## Task statement:
Write out the data below verbatim, starting with the line that contains "This screenshot has width=640, height=531." and going on through the line that contains "The image size is (1024, 618). coord(864,175)", with both ends included. Leave the pictures out of your answer.
*** Material provided ***
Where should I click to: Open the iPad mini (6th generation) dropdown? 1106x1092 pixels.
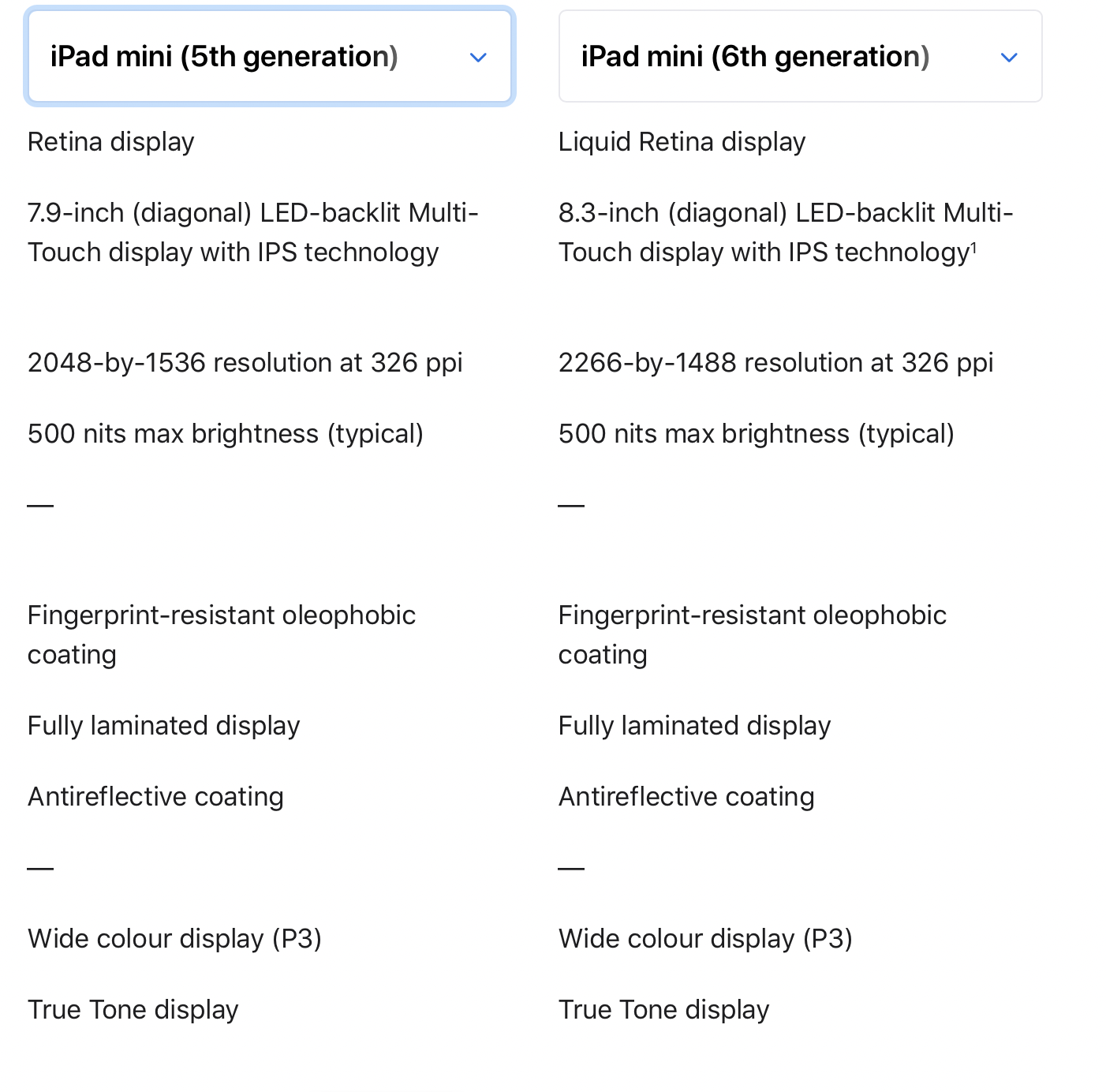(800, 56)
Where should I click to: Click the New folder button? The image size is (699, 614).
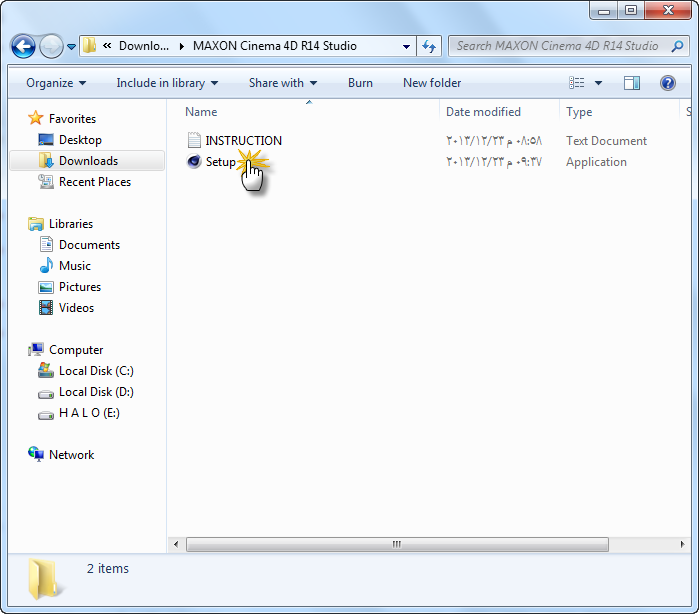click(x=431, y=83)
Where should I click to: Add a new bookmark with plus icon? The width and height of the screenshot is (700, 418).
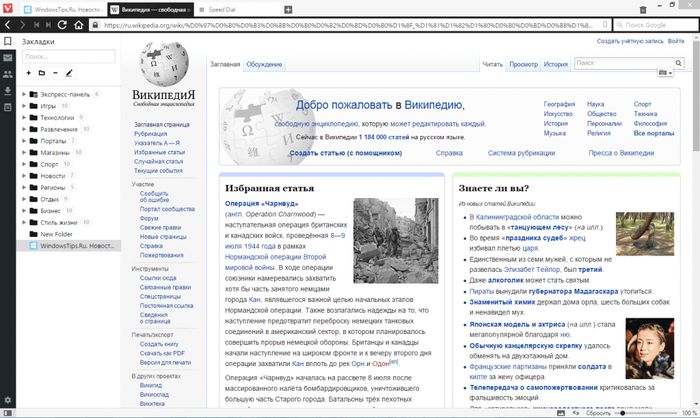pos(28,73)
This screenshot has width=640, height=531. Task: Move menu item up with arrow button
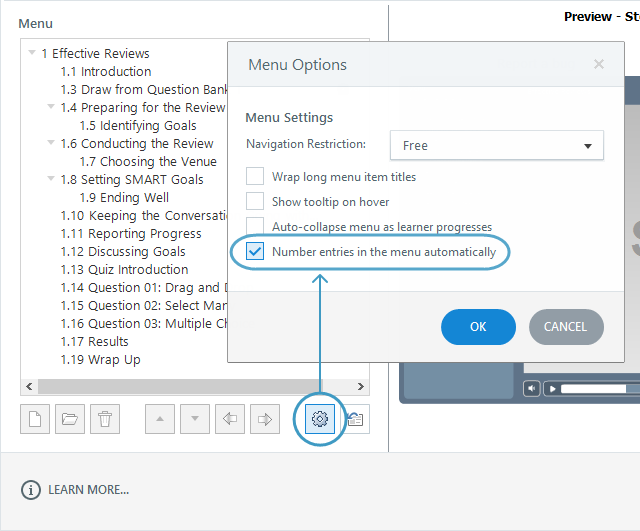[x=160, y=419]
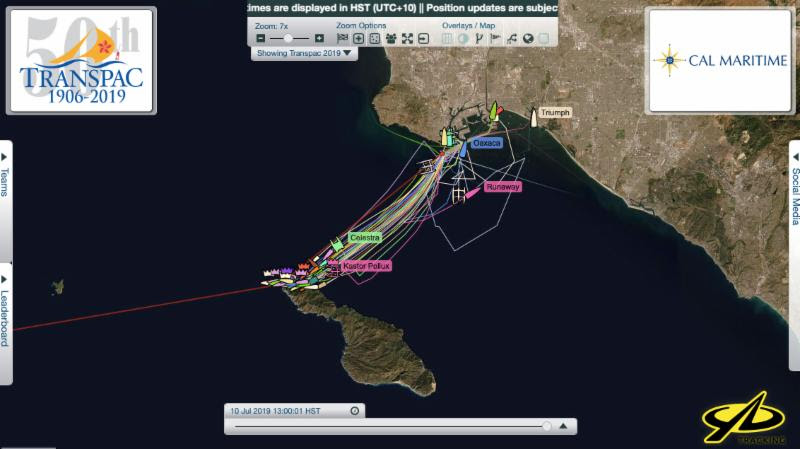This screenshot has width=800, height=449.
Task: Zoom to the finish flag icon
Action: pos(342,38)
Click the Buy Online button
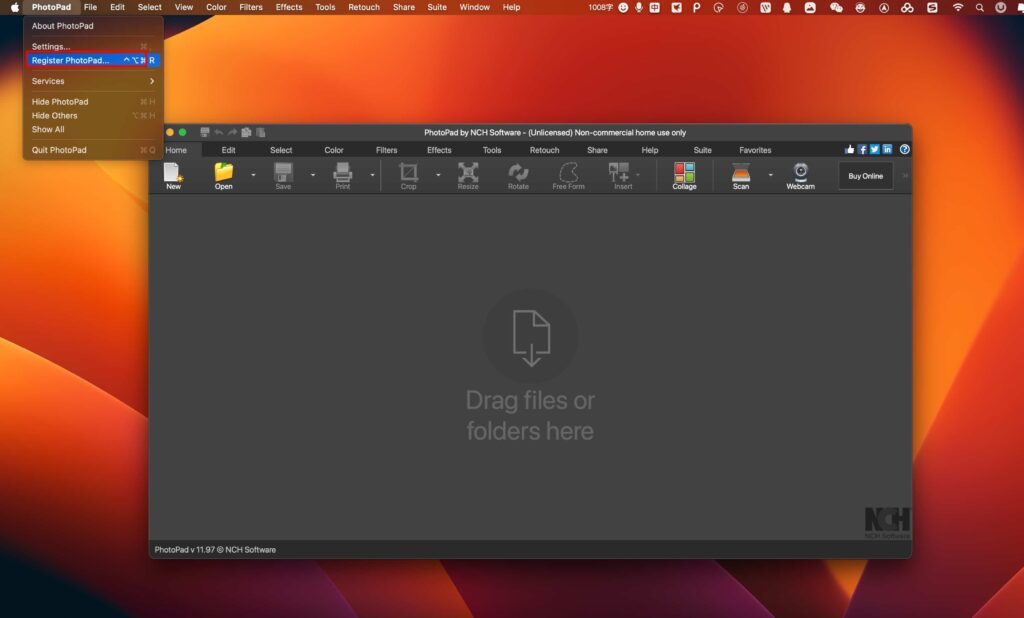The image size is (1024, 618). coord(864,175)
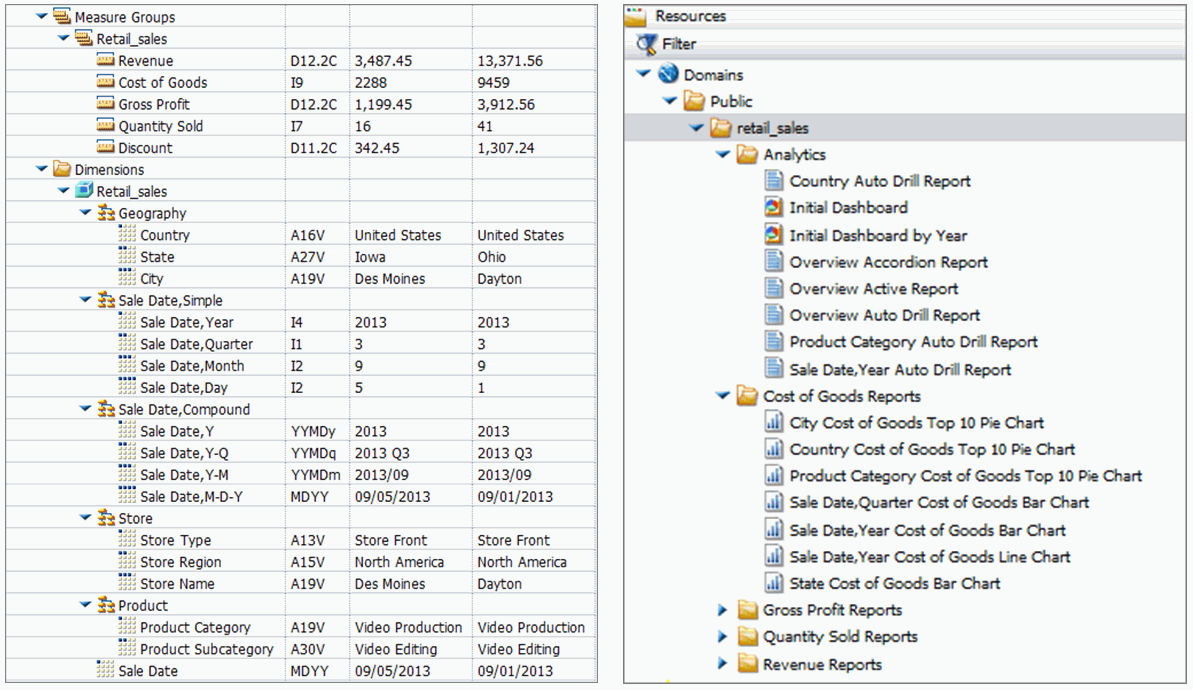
***
*** Material provided ***
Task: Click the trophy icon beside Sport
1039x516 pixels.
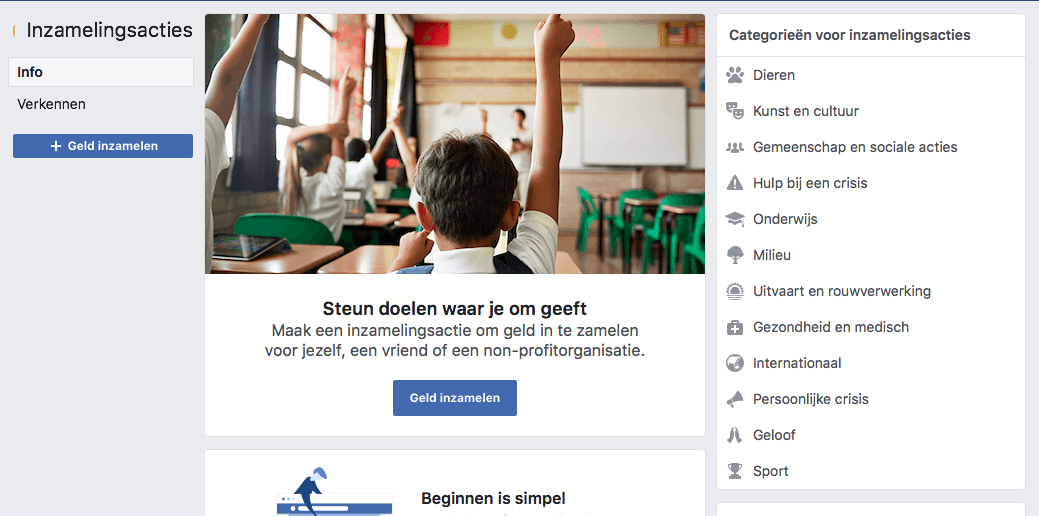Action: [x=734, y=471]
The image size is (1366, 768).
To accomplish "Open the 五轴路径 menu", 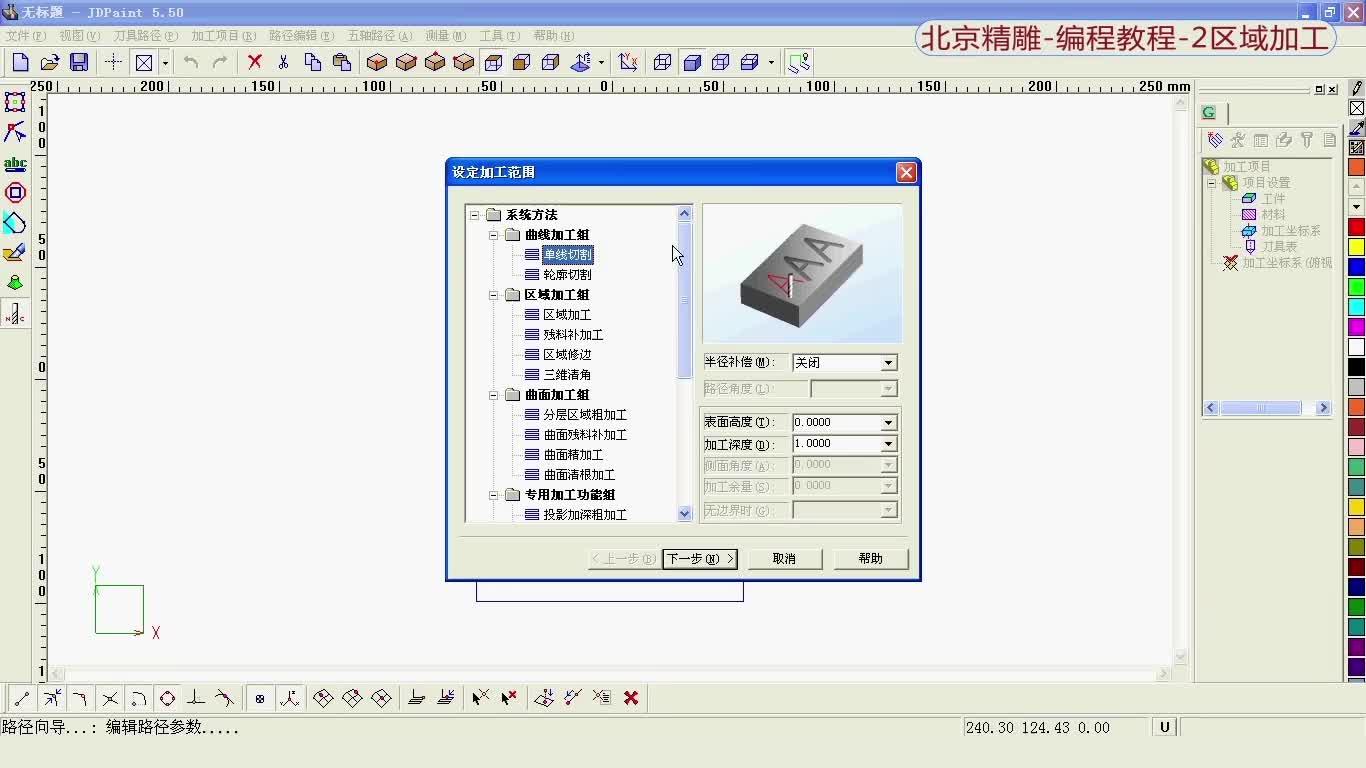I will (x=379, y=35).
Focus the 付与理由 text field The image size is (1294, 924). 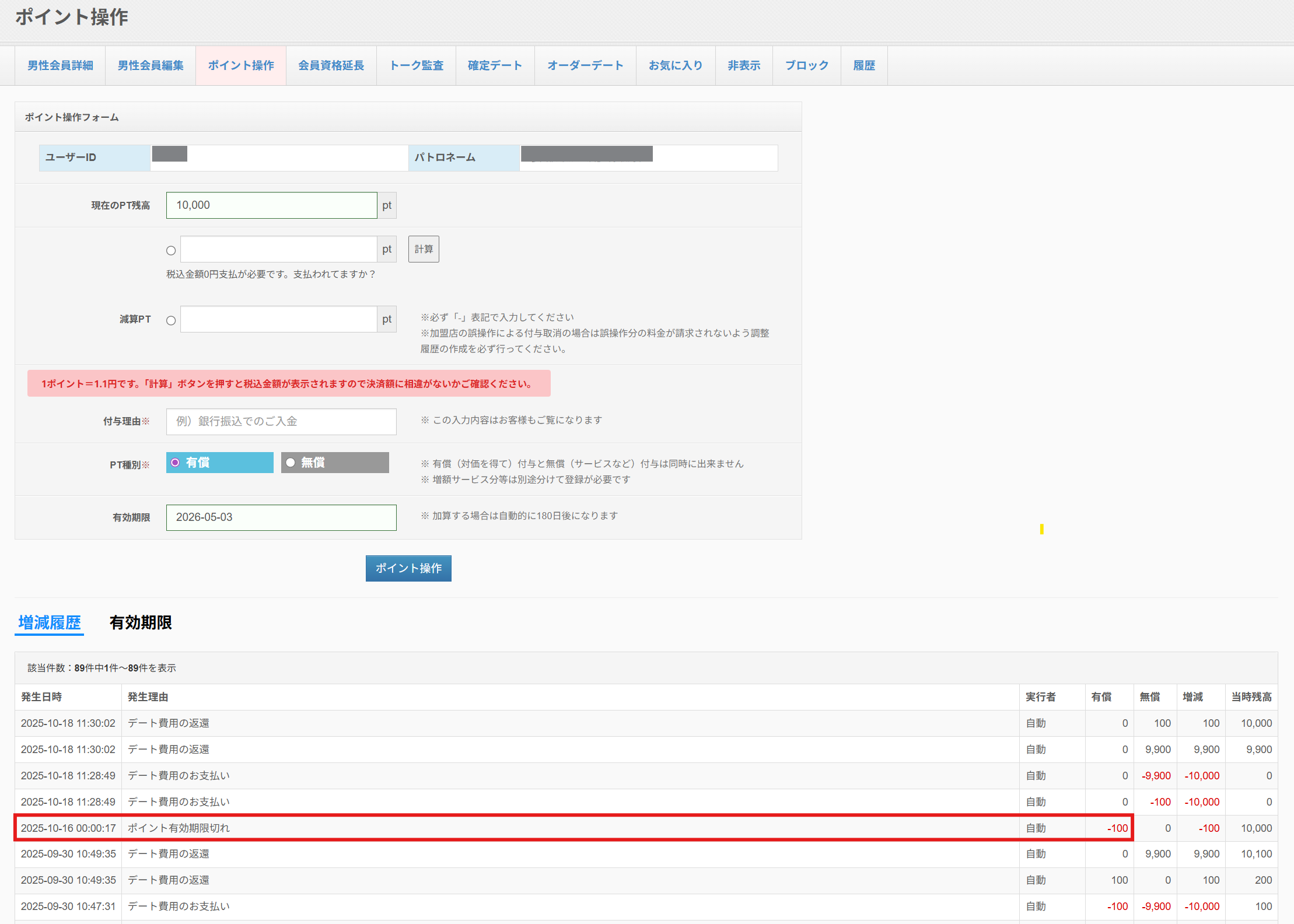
***
## Complete output:
This screenshot has width=640, height=531. Task: Move menu item up with arrow button
[x=160, y=419]
This screenshot has width=800, height=449.
Task: Zoom to the finish flag icon
Action: pos(342,38)
Click the Buy Online button
The image size is (1024, 618). coord(864,175)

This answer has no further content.